Despite the Swede’s new confidence, it’s entirely possible that he will never return to top form – which, considering there are three seasons remaining on his contract, is a major issue for Washington. In a flat salary cap environment, the Capitals cannot afford for a $9.2 million forward to underperform. Backstrom’s health is therefore a crucial topic to follow this season.
Alex Ovechkin’s Race Against Time
The question has been on the docket for a while: will Alex Ovechkin overtake Wayne Gretzky to become the NHL’s all-time leading goal-scorer? He vaulted Marcel Dionne (731), Brett Hull (741), and Jaromir Jagr (766) in the history books last season, becoming the league’s third-highest scorer with 780 goals.

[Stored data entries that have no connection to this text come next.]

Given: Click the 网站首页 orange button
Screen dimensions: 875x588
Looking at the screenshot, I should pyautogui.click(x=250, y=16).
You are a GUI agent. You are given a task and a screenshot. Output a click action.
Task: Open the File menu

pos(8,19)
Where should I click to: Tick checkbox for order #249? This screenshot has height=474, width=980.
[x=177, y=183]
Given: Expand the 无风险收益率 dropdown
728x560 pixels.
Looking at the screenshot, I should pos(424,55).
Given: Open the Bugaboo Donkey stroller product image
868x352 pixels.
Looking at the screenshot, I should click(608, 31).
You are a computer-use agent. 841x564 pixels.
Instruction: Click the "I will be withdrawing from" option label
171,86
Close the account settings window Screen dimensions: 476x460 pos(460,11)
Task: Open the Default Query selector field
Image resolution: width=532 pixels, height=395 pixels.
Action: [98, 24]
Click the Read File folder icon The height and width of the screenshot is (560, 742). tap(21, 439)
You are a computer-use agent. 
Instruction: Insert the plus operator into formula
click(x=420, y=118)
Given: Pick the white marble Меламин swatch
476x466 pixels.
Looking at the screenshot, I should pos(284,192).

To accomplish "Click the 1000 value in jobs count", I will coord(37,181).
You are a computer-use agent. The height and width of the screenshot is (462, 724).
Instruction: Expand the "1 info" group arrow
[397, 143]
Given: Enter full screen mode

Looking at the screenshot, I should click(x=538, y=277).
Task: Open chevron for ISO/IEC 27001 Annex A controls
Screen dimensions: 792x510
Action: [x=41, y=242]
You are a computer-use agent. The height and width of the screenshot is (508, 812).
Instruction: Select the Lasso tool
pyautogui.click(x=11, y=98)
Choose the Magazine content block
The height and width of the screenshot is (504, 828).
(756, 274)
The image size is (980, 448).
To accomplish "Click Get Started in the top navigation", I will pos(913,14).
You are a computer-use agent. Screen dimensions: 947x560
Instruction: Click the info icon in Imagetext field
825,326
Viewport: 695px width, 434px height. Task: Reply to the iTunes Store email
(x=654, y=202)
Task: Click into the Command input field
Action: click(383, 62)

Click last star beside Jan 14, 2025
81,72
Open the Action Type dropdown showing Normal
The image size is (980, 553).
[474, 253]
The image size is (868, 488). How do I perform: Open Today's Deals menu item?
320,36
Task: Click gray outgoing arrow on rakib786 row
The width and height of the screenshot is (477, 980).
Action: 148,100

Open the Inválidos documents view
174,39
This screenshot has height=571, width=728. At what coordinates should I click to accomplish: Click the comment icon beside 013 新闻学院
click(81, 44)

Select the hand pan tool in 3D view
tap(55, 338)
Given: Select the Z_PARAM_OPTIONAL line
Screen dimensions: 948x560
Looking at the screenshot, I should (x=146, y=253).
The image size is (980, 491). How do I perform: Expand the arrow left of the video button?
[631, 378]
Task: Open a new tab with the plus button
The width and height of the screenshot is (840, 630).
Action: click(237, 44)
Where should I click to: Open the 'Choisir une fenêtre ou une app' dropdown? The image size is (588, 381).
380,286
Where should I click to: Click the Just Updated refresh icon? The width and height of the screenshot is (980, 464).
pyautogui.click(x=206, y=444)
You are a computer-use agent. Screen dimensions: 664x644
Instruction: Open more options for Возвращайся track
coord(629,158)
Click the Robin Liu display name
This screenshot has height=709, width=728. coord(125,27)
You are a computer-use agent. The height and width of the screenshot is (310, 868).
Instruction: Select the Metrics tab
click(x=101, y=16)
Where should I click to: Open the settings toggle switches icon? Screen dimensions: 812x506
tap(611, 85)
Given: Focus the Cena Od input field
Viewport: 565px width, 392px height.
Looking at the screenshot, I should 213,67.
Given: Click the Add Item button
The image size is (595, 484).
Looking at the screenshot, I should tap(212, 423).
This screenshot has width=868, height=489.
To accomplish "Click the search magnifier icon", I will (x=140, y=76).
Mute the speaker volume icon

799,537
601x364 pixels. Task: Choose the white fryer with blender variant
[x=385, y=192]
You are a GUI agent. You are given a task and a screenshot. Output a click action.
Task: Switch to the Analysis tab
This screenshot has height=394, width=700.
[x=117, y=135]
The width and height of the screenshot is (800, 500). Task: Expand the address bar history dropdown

The 36-year-old has four years left on his contract and must score another 115 goals to surpass Gretzky. That said, it feels like only a matter of time before he overtakes Gordie Howe, who is just 22 tallies up the road.
Unless there are shortened campaigns in the NHL’s future, Ovechkin could play as many as 328 regular-season games before his deal expires, meaning he must score in one-third of his maximum remaining appearances to topple Gretzky. It’s a challenge, but one the Russian can achieve if he scores bucketloads next season. As a result, the Moscow-born forward’s rate of production will remain a major storyline in D.C. for a little while longer.
Will Washington’s Netminding Gamble Pay Off?
MacLellan faced a daunting task between the pipes this summer. Vitek Vanecek and Ilya Samsonov, both restricted free agents, were serial underperformers in D.C., with neither staking a definitive claim over the net.
Their mediocre form was a constant source of frustration last season, forcing MacLellan to allocate most of his trade deadline attention to acquiring a netminder. While the 63-year-old failed to source an upgrade midseason, he was ruthless once free agency opened, recruiting Darcy Kuemper and Charlie Lindgren.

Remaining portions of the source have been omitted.